The wine-growers of Virginia bravely grasped the nettle of introducing Virginia wines to the British market by holding their first overseas wine-tasting in London in May 2007. While California, Washington & Oregon and upstate New York are well-known as exporters of U.S. wines, your wine correspondent Lovat Stephen must confess that wine-growing did not rank high in his knowledge of this Mid-Atlantic state on the east coast.
He had travelled through much of it in his summers at a U.S. university, but was then more interested in Virginia's history — from early colonial days to the battles of the Civil War between 1861 and 1865. Yet Virginia can claim to have grown wine grapes for nearly 400 years. Indeed, Thomas Jefferson, author of the U.S. Declaration of Independence, and the country's third President, had brought vignerons from Tuscany in Italy to produce wine at his home of Monticello in the 1770's.
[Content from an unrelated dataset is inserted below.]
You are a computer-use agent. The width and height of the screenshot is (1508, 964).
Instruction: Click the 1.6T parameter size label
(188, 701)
Since then Virginia has had to contend with Phylloxera, fungal diseases and extreme weather swings — as well as the Prohibition years of the 1920's; but today the state boasts 262 vineyards and 119 wineries.
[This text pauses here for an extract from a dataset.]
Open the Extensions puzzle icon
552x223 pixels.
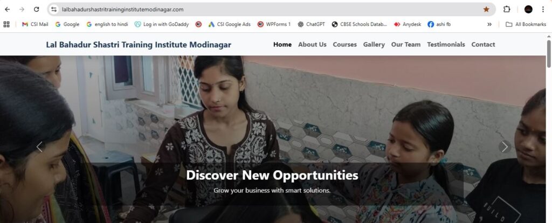tap(507, 10)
A brochure promoting the Virginia Wine Experience in London draws attention to the acidic clay soils east of the Blue Ridge Mountains as being particularly suitable for white wine varieties such as Chardonnay and Viognier, and for reds, Cabernet sauvignon, Cabernet franc and Merlot.
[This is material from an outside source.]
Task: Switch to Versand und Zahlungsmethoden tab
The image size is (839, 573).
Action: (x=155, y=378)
Your correspondent has declared his fondness for Viognier in the past, which he feels for too long had been seen as a variable and unfashionable grape, a poor yielder and sometimes subject to disease. In France it is mainly found in a small area of the northern Rhône, but since then it has been grown extensively and is exported from Australia and Argentina, and California, home to some 80 % of all U.S. wine.
Lovat Stephen, who admits to often being overawed by the number of different varietals offered at London's international wine-tastings, has made a habit of using Viognier as a test in his approach to white wines.
When Viognier is on offer, and treated seriously by an exhibiting country, it can be approached by a wine-lover without all the overtones that accompany better-known and more famous grape varieties.
According to the brochure accompanying this tasting, producers of most Rhone varietals in North America acknowledge that Virginia consistently produces the best Viognier, achieving ripeness without excessive alcohol.
And after testing all the Viognier from eight of the Virginia wineries featured, Lovat Stephen can certainly testify that "V" sensibly stands for Virginia and its Viognier. Luckily he feels no Judgement of Paris is expected from him until London retailers have made their own choices and brought the wines to market.
Most of the Viognier on display was from the 2005 vintage, and his own favourites came from White Hall Vineyards at White Hall and the Cooper Vineyards at Luisa; with highly-commended runners-up from Breaux Vineyards at Purcellville and Rappahannock Cellars at Huntly.
Looking back at his tasting notes he strayed only once from comparing Viognier with Viognier, and admits he particularly enjoyed a contribution from the Cardinal Point Vineyard & Winery of Afton, which was a mix of 54% Chardonnay and 46% Viognier and thus perhaps in this case an unfair comparison with 100% Viognier.
But do bear in mind that good Viognier comes from Virginia too.